* **WHAT YOU WILL DO**
From the passage on outer joins below, return the stretch from "Dump outer_left;" through "(5,Hardik,27,Bhopal,8500,,,,)", copied word for word.

* **SELECTED PASSAGE**
Verify the relation outer_left using the DUMP operator as shown below.
Dump outer_left;
It will produce the following output, displaying the contents of the relation outer_left
(1,Ramesh,32,Ahmedabad,2000,,,,)
(2,Khilan,25,Delhi,1500,101,2009-11-20 00:00:00,2,1560)
(3,kaushik,23,Kota,2000,100,2009-10-08 00:00:00,3,1500)
(3,kaushik,23,Kota,2000,102,2009-10-08 00:00:00,3,3000)
(4,Chaitali,25,Mumbai,6500,103,2008-05-20 00:00:00,4,2060)
(5,Hardik,27,Bhopal,8500,,,,)
(6,Komal,22,MP,4500,,,,)
(7,Muffy,24,Indore,10000,,,,) 

Right Outer Join

The right outer join operation returns all rows from the right table, even if there are no matches in the left table.

Syntax

Given below is the syntax of performing right outer join operation using the JOIN operator.
grunt> outer_right = JOIN customers BY id RIGHT, orders BY customer_id;                                                   

Example

Let us perform right outer join operation on the two relations customers and orders as shown below.
grunt> outer_right = JOIN customers BY id RIGHT, orders BY customer_id;       outer_right using the DUMP operator as shown below.

* **Collected data entries**
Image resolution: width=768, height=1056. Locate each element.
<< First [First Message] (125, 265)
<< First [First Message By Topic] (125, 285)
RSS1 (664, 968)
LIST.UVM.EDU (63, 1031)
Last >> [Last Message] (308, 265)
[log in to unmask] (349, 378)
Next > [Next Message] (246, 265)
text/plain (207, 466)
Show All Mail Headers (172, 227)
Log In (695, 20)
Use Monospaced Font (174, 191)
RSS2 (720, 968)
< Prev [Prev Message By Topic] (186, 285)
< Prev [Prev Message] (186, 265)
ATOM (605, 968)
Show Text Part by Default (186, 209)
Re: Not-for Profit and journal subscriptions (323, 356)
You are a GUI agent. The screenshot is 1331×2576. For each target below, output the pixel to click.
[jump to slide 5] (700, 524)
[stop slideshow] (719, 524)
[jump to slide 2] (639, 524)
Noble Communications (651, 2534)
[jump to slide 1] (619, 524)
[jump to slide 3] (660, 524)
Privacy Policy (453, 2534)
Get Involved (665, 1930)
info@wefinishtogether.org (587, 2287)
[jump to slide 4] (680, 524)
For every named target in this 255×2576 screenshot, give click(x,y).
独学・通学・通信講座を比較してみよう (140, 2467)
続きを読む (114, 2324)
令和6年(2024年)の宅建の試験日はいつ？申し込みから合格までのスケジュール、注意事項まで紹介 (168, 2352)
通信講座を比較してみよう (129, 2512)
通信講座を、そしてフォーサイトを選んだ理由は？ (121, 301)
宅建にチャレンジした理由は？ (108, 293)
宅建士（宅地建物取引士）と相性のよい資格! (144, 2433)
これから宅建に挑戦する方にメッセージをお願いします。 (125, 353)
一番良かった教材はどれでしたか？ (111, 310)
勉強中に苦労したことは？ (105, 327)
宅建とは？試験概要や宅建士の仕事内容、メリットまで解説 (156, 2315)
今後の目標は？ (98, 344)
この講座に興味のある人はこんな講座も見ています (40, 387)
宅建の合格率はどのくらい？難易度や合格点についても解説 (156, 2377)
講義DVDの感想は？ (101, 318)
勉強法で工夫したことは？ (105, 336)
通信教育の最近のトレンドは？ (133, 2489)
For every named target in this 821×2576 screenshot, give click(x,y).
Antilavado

* **RESULT FOR THIS TASK**
Dump outer_left;
It will produce the following output, displaying the contents of the relation outer_left
(1,Ramesh,32,Ahmedabad,2000,,,,)
(2,Khilan,25,Delhi,1500,101,2009-11-20 00:00:00,2,1560)
(3,kaushik,23,Kota,2000,100,2009-10-08 00:00:00,3,1500)
(3,kaushik,23,Kota,2000,102,2009-10-08 00:00:00,3,3000)
(4,Chaitali,25,Mumbai,6500,103,2008-05-20 00:00:00,4,2060)
(5,Hardik,27,Bhopal,8500,,,,)